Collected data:
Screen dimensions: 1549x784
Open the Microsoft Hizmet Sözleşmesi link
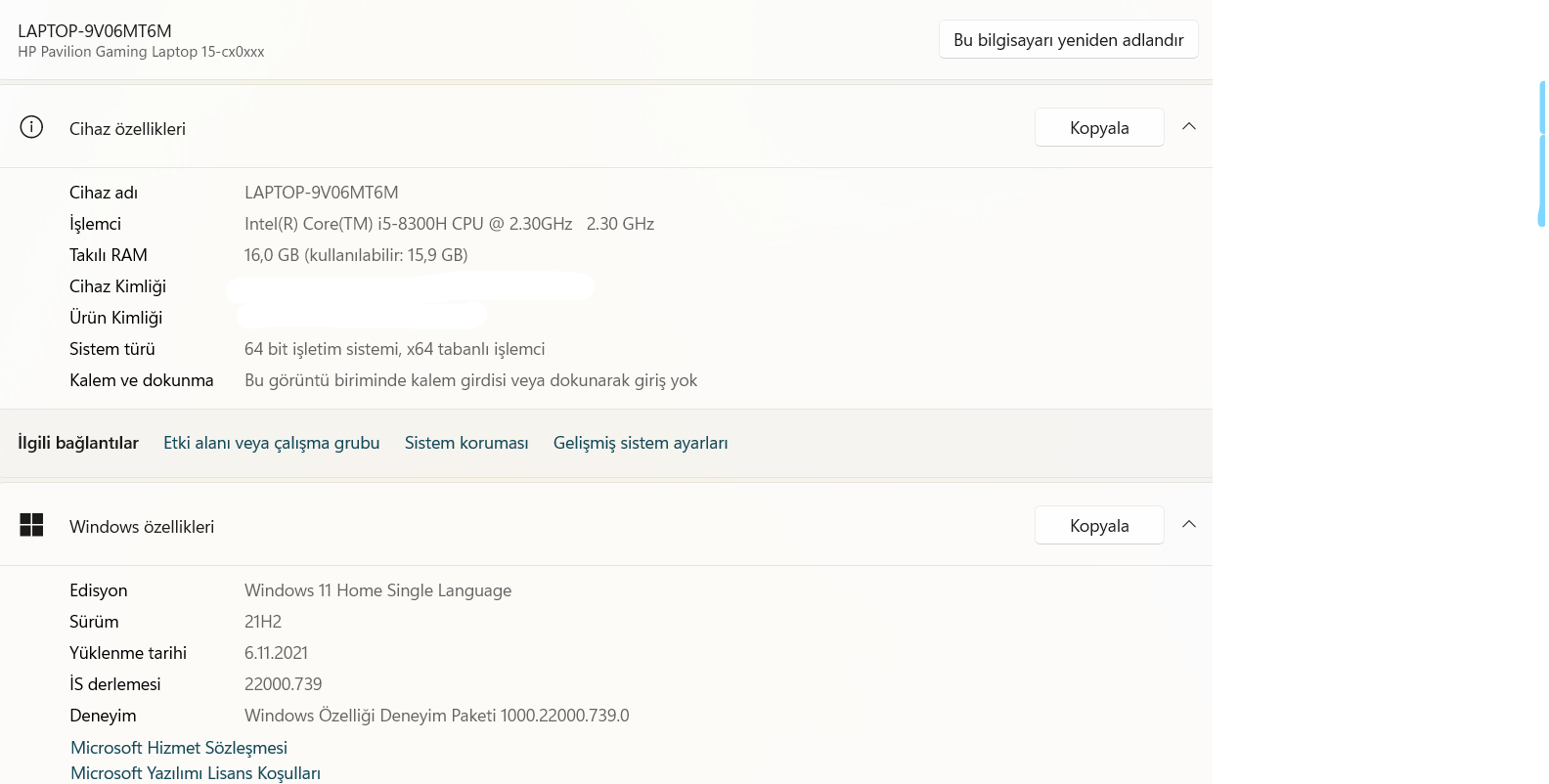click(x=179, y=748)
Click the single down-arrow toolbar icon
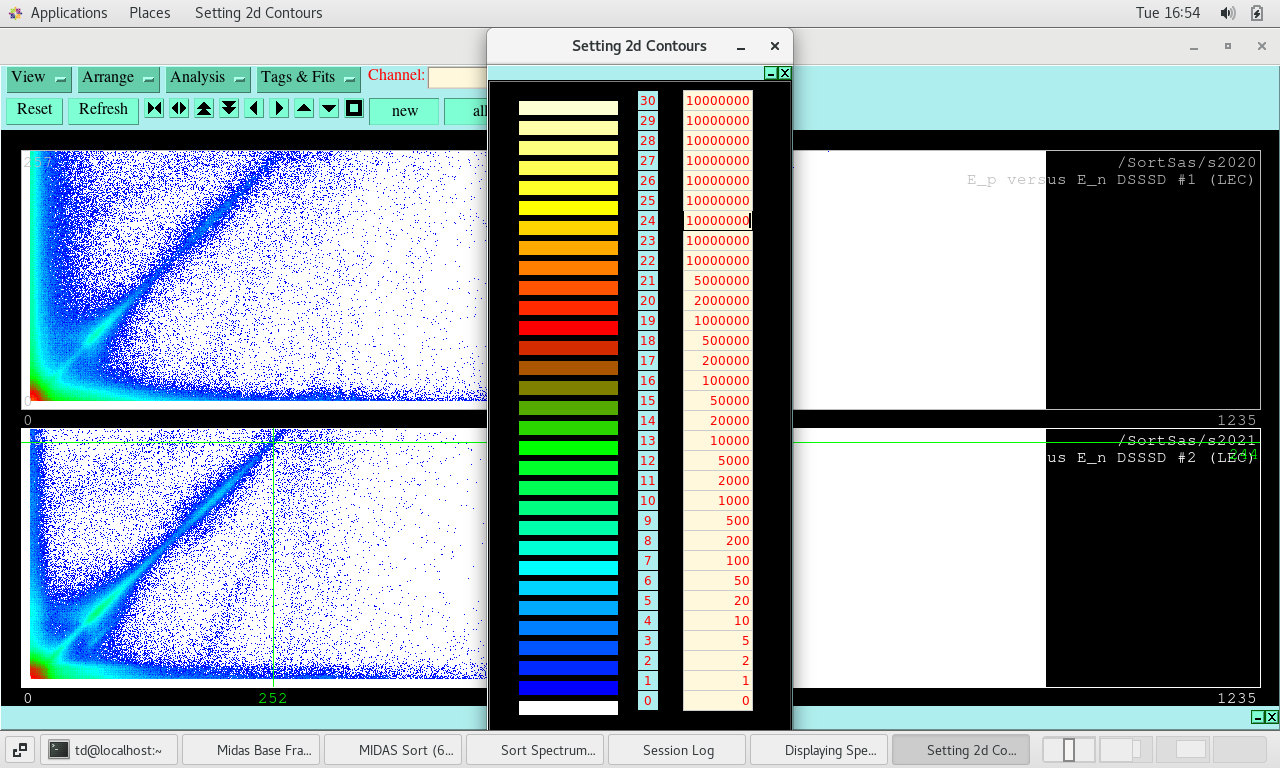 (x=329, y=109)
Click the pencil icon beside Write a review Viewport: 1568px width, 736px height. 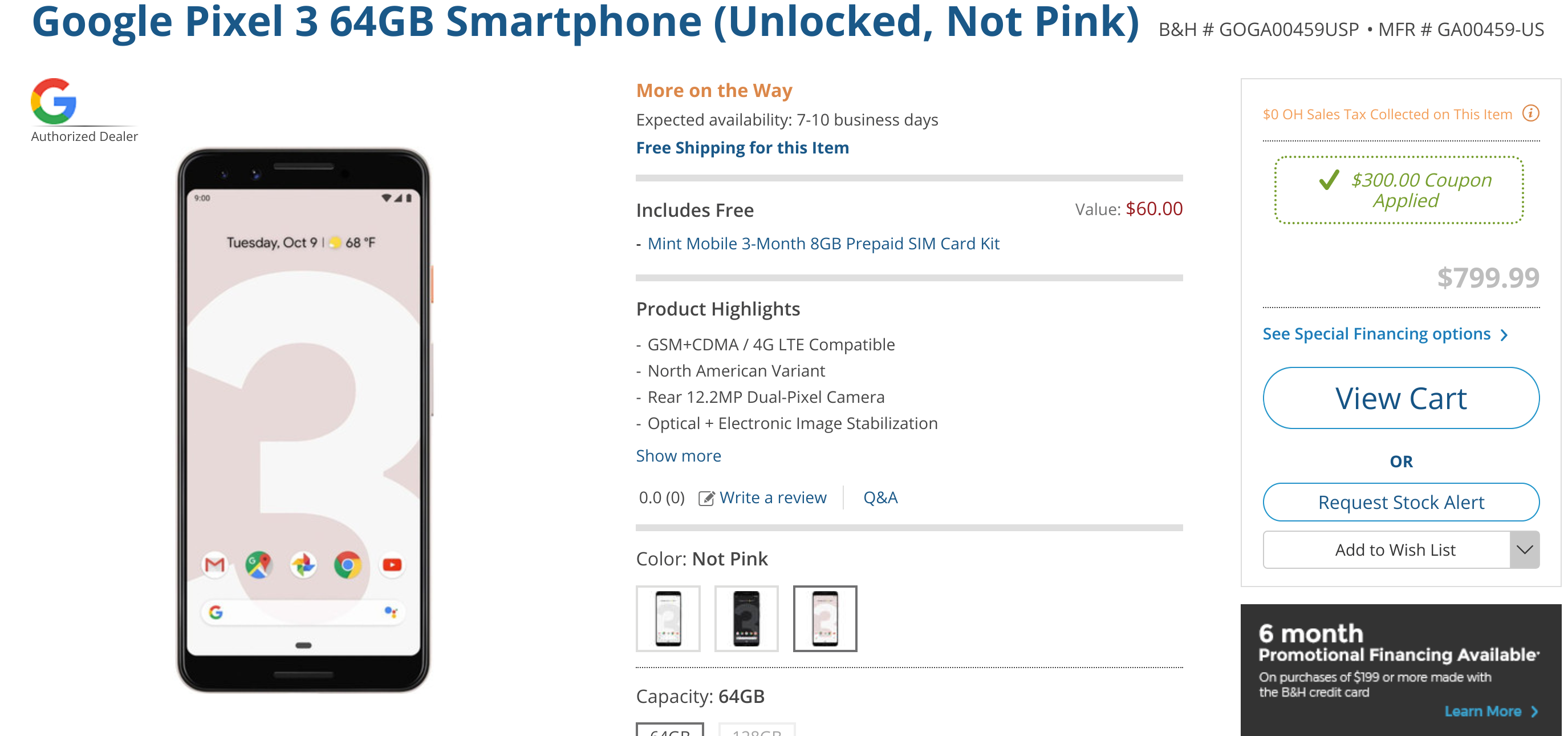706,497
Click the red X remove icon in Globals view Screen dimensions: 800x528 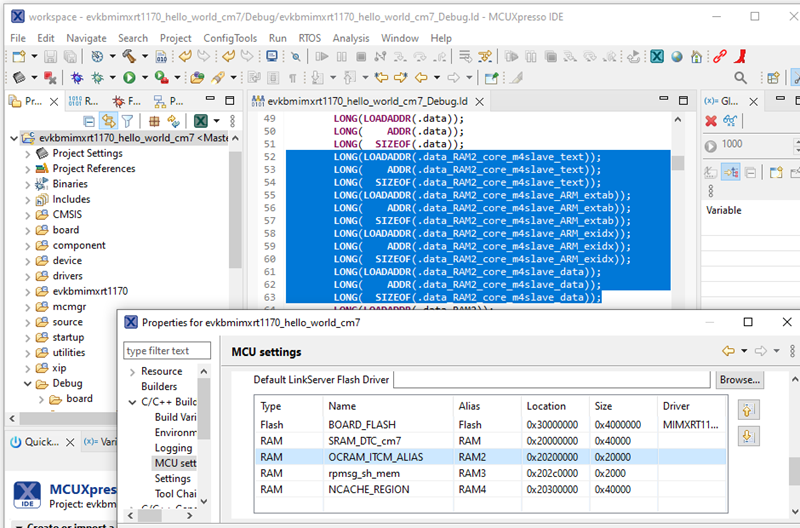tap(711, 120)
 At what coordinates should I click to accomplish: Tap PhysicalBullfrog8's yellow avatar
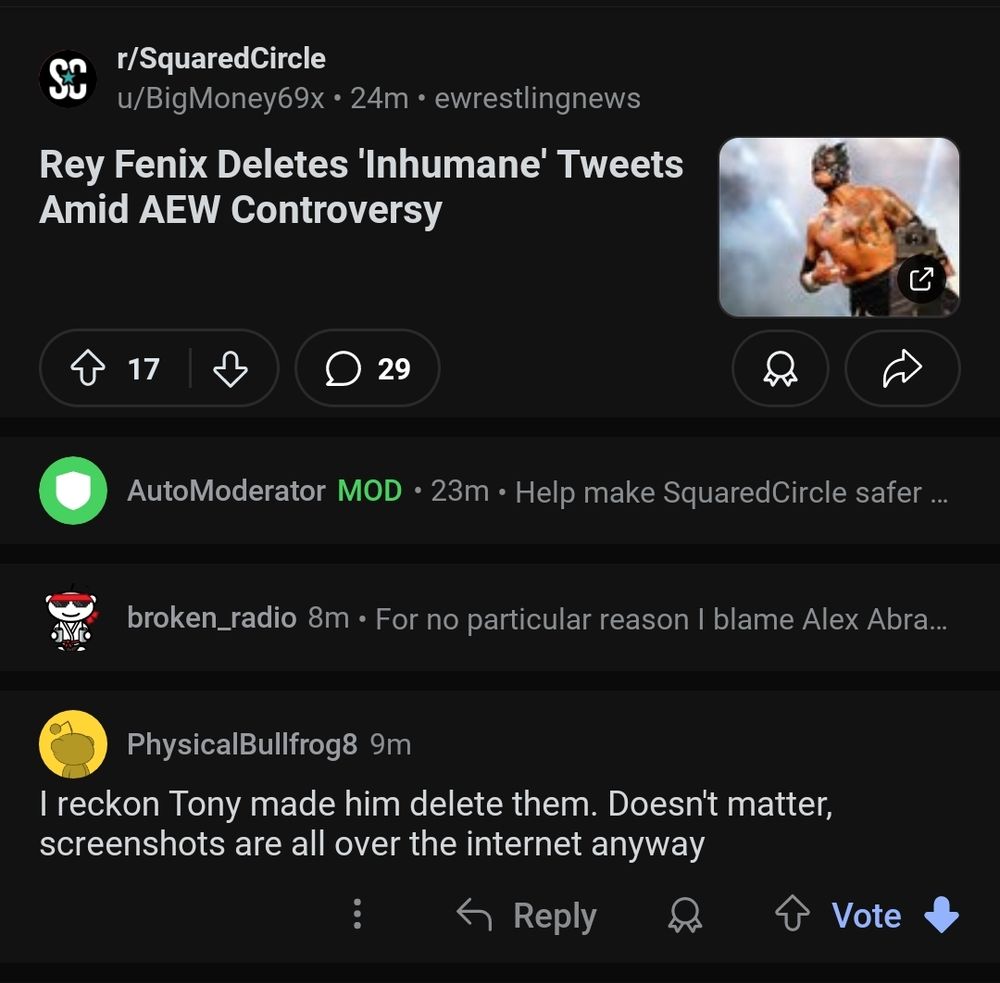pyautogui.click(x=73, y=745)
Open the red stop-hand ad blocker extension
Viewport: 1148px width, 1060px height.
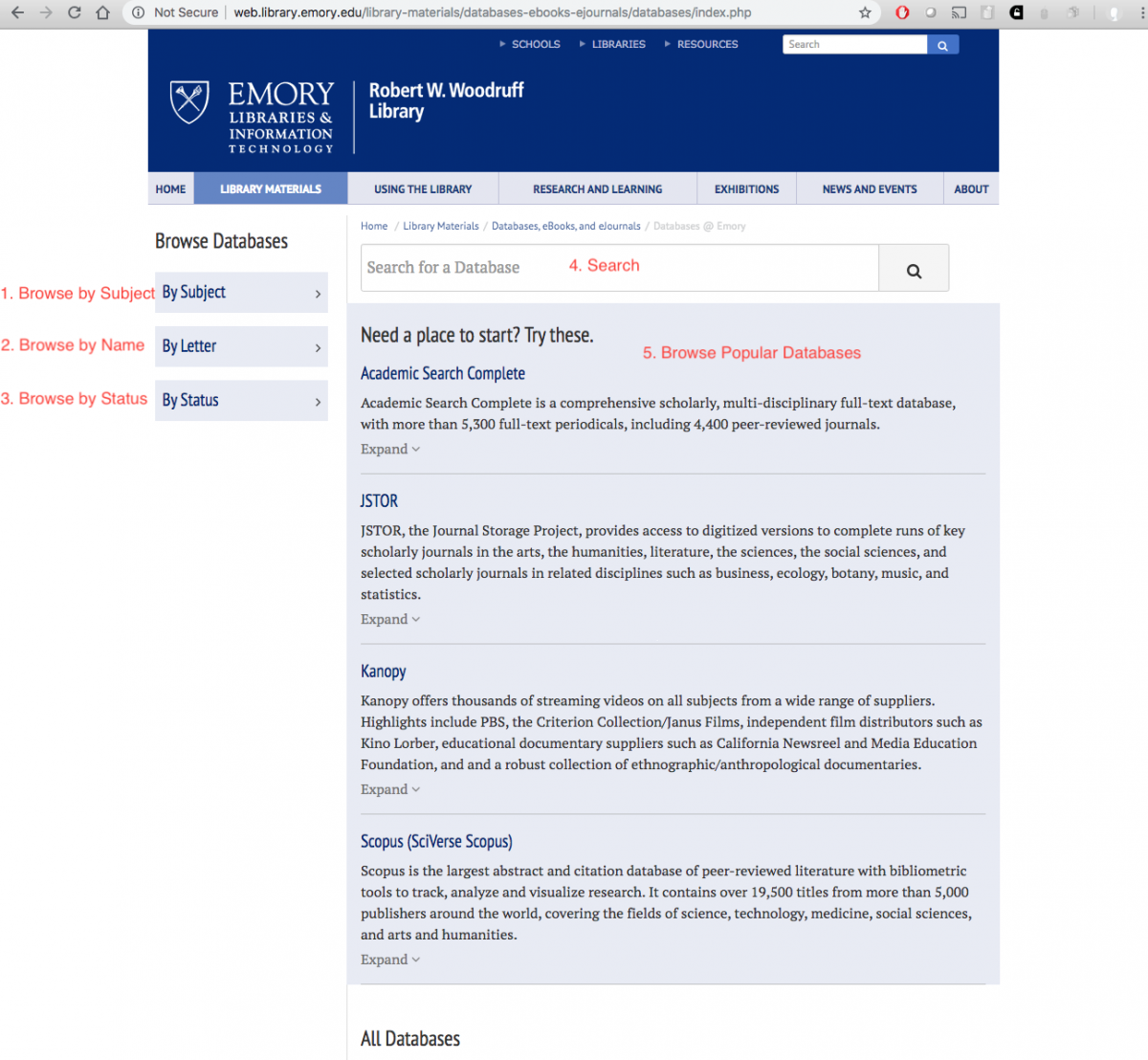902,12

== PROBLEM STATEMENT ==
Exact copy, pictures excluded: print only the lines from the line containing "At what coordinates" through the end of the records.

== OUTPUT OF THE TASK ==
 At what coordinates should I click to accomplish: Tap PhysicalBullfrog8's yellow avatar
pyautogui.click(x=73, y=745)
Open the red stop-hand ad blocker extension
Viewport: 1148px width, 1060px height.
902,12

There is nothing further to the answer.